Witnessing, mapping & counter-mapping

Meeting in September during the week of Orange Shirt Day and the National Day of Truth and Reconciliation, witnessing was an important emphasis. We shared strategies for effective and compassionate listening, as well as carefully challenging subtle and overt denialism as guided by the writing of Daniel Heath Justice and Sean Carleton at this link. One of our group members offered a personal practice that has supported them to engage in difficult conversations like this, with the following steps:
– Pause
– Validate what is being shared
– Request permission to respond to them with additional reflections
– Speaking from the heart about their own feelings

We also reflected about connection to land, beginning by thinking of mapping in a conventional sense, considering our linear journeys to places that are special to us. Then to close, we came back to the same place with the prompt below, as inspired by the concept of counter-mapping, which is explained in this article and illustrated in this beautiful video with Zuni community member and museum director Jim Enote.
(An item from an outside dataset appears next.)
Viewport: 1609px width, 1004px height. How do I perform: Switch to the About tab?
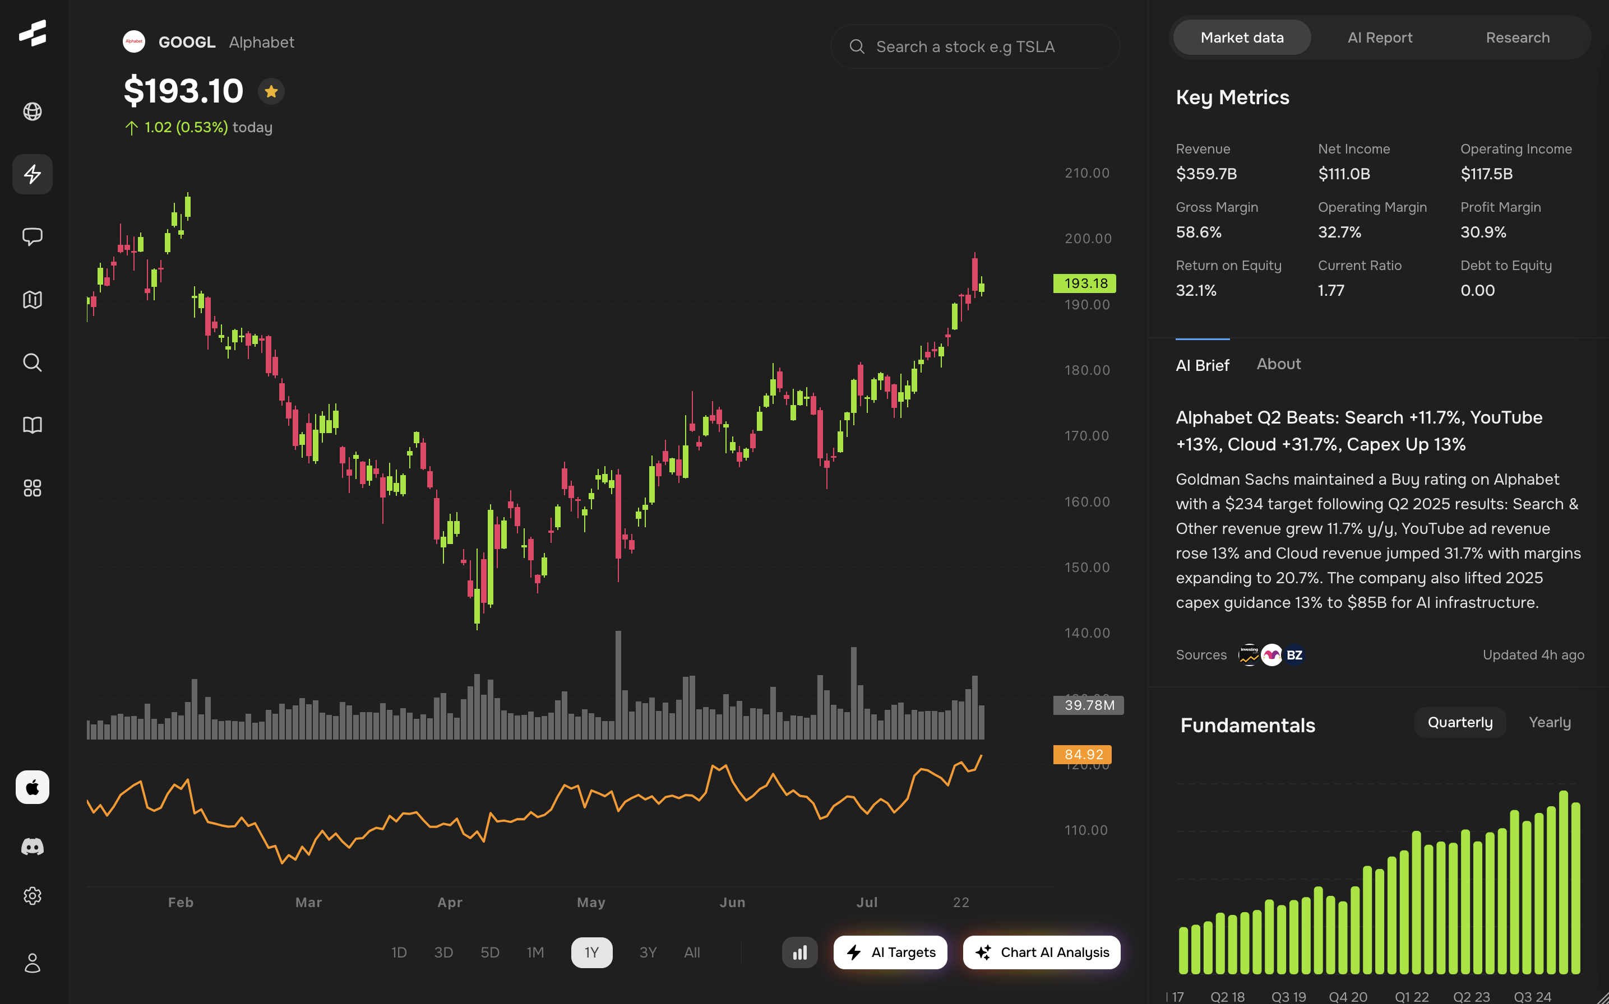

Go back in your mind to that place that brings you calm and clarity, put your awareness in the stream, lake, forest our mountain, and witness yourself arriving there, instead of your path of travel. Each place has a unique spirit. How does the place see you? Does it have any messages or guidance for you? What are the constellations you carry of story to that place and away again? How could you honour it with art, story, song, prayer, weaving, making?